• [AUSGANGSTEXT]
------------------------------------

Reden ist Gold und Schweigen ein No-Go
Wenn Rekrutierungsprozesse länger dauern als erwartet, lohnt es sich, die Bewerber auf dem Laufenden zu halten.
Hört ein Kandidat nach Absenden der Bewerbung länger nichts vom potenziellen Arbeitgeber, kann dies einen schlechten Eindruck erwecken. «Bei längeren Fristen kann der Eindruck aufkommen, die Unternehmung sei an der Kandidatur nicht interessiert oder es handle sich um eine schlecht organisierte Unternehmung», erklärt der Unternehmensberater Walter Siegenthaler, der auch Kunden im Bereich Kaderrekrutierung berät.
Systemgetriebene Absagen sollten vermieden werden
Umso entscheidender ist es, die Kandidatinnen und Kandidaten «bei Laune» zu halten und ihnen mit Rückmeldungen das Interesse an ihnen zu signalisieren. Walter Siegenthaler rät, die Verbindung per Telefon aufrechtzuerhalten. Schriftliche Vertröstungen hält er für untauglich, weil dabei die Stimmung bei den Kandidaten nicht erfasst werden könne. Siegenthaler empfiehlt deshalb, den Kandidaten innerhalb von maximal fünf Arbeitstagen nach dem Erstgespräch durch einen Anruf eines Personalverantwortlichen darüber zu informieren, dass man immer noch interessiert ist.

------------------------------------

• [BEREITGESTELLTES MATERIAL]

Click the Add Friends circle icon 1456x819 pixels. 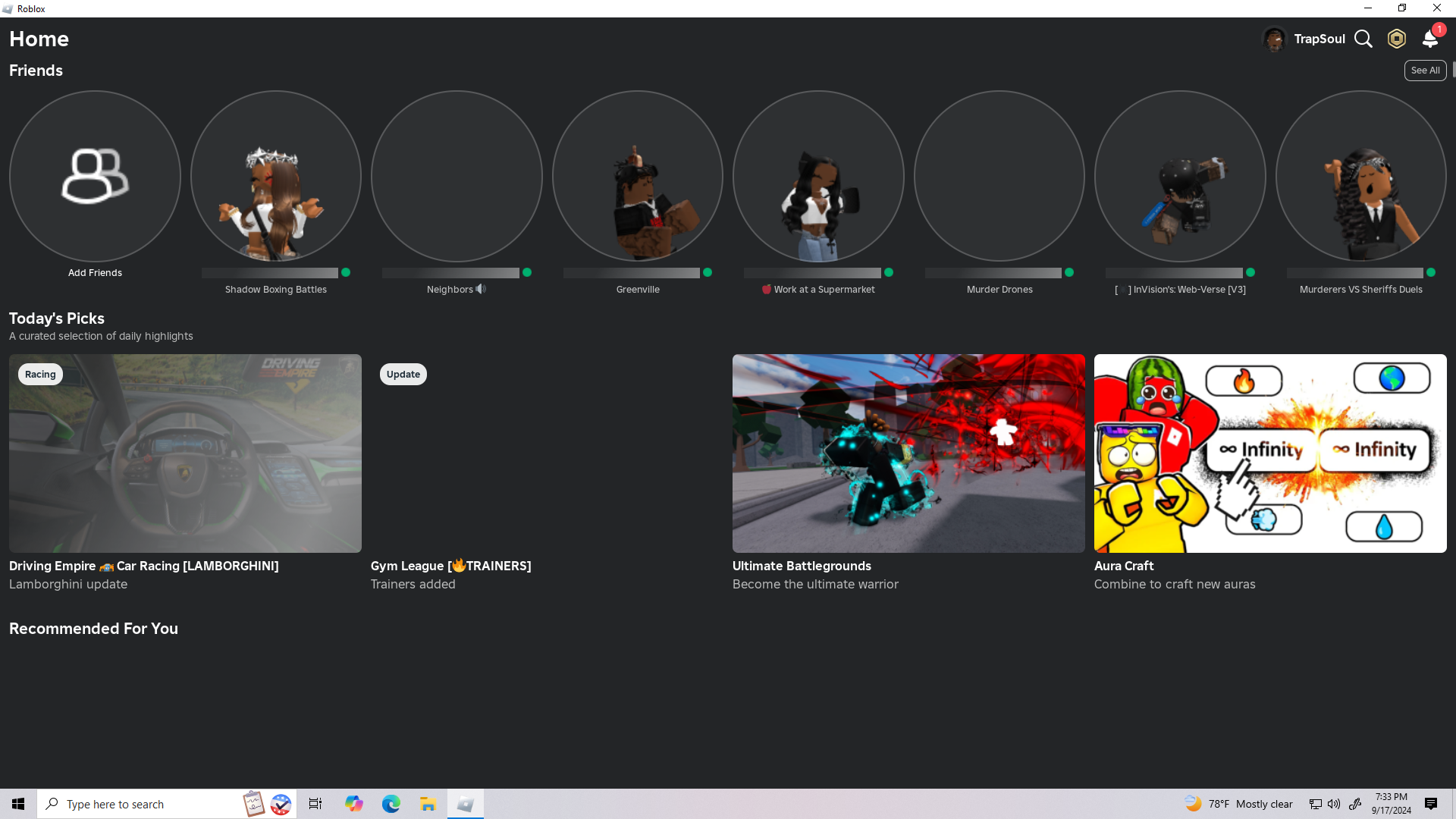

------------------------------------

• [AUFGABENSTELLUNG] Gib alles aus dem Ausgangstext von „Hört ein Kandidat“ bis hinunter zu „Bereich Kaderrekrutierung berät.“ wieder und tausche dabei „Unternehmensberater“ gegen „Personalberater“ aus. Stütze dich dabei ausschließlich auf den Ausgangstext.

• [LÖSUNG]
Hört ein Kandidat nach Absenden der Bewerbung länger nichts vom potenziellen Arbeitgeber, kann dies einen schlechten Eindruck erwecken. «Bei längeren Fristen kann der Eindruck aufkommen, die Unternehmung sei an der Kandidatur nicht interessiert oder es handle sich um eine schlecht organisierte Unternehmung», erklärt der Personalberater Walter Siegenthaler, der auch Kunden im Bereich Kaderrekrutierung berät.